Rewrite the data below with every "checkbox" changed to "check box", keeping everything else the same.

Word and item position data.
----

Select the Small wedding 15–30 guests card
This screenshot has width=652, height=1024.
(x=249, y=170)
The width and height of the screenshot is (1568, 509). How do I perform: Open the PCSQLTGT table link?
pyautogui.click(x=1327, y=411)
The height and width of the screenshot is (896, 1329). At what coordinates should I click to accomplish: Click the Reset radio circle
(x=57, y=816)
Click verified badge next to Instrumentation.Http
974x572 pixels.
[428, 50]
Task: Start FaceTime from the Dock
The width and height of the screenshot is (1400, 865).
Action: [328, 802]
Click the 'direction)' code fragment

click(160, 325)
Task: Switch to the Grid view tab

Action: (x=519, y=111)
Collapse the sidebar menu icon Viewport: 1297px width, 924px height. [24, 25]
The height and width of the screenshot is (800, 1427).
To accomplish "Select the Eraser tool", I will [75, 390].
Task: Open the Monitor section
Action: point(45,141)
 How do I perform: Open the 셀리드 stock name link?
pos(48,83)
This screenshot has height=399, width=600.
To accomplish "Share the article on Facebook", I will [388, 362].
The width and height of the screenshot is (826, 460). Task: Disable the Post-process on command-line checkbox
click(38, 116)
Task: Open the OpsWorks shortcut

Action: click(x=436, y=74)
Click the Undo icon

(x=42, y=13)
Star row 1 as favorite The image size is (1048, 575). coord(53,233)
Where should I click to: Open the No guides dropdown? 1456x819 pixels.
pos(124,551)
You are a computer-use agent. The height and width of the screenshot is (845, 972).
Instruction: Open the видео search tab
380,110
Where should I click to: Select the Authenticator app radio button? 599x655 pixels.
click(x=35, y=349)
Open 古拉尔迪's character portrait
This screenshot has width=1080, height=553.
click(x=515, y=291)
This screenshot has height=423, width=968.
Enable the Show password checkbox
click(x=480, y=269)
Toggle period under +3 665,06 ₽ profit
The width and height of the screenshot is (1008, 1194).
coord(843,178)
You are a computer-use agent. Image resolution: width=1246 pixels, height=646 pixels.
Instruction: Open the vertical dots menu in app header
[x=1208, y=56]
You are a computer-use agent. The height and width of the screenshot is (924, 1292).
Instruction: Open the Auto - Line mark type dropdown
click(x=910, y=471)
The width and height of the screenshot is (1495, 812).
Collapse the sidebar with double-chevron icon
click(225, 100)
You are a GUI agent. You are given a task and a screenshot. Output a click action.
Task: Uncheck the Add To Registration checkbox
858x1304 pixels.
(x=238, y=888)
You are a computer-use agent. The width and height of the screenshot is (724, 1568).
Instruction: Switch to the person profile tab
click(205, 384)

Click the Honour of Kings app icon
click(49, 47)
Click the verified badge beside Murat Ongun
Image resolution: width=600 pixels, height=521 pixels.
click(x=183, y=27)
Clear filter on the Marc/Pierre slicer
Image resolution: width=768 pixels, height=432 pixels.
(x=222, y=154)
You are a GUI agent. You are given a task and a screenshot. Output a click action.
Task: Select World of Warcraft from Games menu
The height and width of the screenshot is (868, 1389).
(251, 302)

----

Exercise result.
Select the Small wedding 15–30 guests card
This screenshot has width=652, height=1024.
(x=249, y=170)
The width and height of the screenshot is (1568, 509). How do I perform: Open the PCSQLTGT table link?
pyautogui.click(x=1327, y=411)
The height and width of the screenshot is (896, 1329). At what coordinates should I click to accomplish: Click the Reset radio circle
(x=57, y=816)
Click verified badge next to Instrumentation.Http
974x572 pixels.
[428, 50]
Task: Start FaceTime from the Dock
The width and height of the screenshot is (1400, 865).
Action: [328, 802]
Click the 'direction)' code fragment

click(160, 325)
Task: Switch to the Grid view tab

Action: (x=519, y=111)
Collapse the sidebar menu icon Viewport: 1297px width, 924px height. [24, 25]
The height and width of the screenshot is (800, 1427).
To accomplish "Select the Eraser tool", I will [75, 390].
Task: Open the Monitor section
Action: point(45,141)
 How do I perform: Open the 셀리드 stock name link?
pos(48,83)
This screenshot has height=399, width=600.
To accomplish "Share the article on Facebook", I will [388, 362].
The width and height of the screenshot is (826, 460). Task: Disable the Post-process on command-line check box
click(38, 116)
Task: Open the OpsWorks shortcut

Action: click(x=436, y=74)
Click the Undo icon

(x=42, y=13)
Star row 1 as favorite The image size is (1048, 575). coord(53,233)
Where should I click to: Open the No guides dropdown? 1456x819 pixels.
pos(124,551)
You are a computer-use agent. The height and width of the screenshot is (845, 972).
Instruction: Open the видео search tab
380,110
Where should I click to: Select the Authenticator app radio button? 599x655 pixels.
click(x=35, y=349)
Open 古拉尔迪's character portrait
This screenshot has width=1080, height=553.
click(x=515, y=291)
This screenshot has height=423, width=968.
Enable the Show password check box
click(x=480, y=269)
Toggle period under +3 665,06 ₽ profit
The width and height of the screenshot is (1008, 1194).
coord(843,178)
You are a computer-use agent. Image resolution: width=1246 pixels, height=646 pixels.
Instruction: Open the vertical dots menu in app header
[x=1208, y=56]
You are a computer-use agent. The height and width of the screenshot is (924, 1292).
Instruction: Open the Auto - Line mark type dropdown
click(x=910, y=471)
The width and height of the screenshot is (1495, 812).
Collapse the sidebar with double-chevron icon
click(225, 100)
You are a GUI agent. You are given a task and a screenshot. Output a click action.
Task: Uncheck the Add To Registration check box
858x1304 pixels.
(x=238, y=888)
You are a computer-use agent. The width and height of the screenshot is (724, 1568).
Instruction: Switch to the person profile tab
click(205, 384)

Click the Honour of Kings app icon
click(49, 47)
Click the verified badge beside Murat Ongun
Image resolution: width=600 pixels, height=521 pixels.
click(x=183, y=27)
Clear filter on the Marc/Pierre slicer
Image resolution: width=768 pixels, height=432 pixels.
(x=222, y=154)
You are a GUI agent. You are given a task and a screenshot. Output a click action.
Task: Select World of Warcraft from Games menu
The height and width of the screenshot is (868, 1389).
(251, 302)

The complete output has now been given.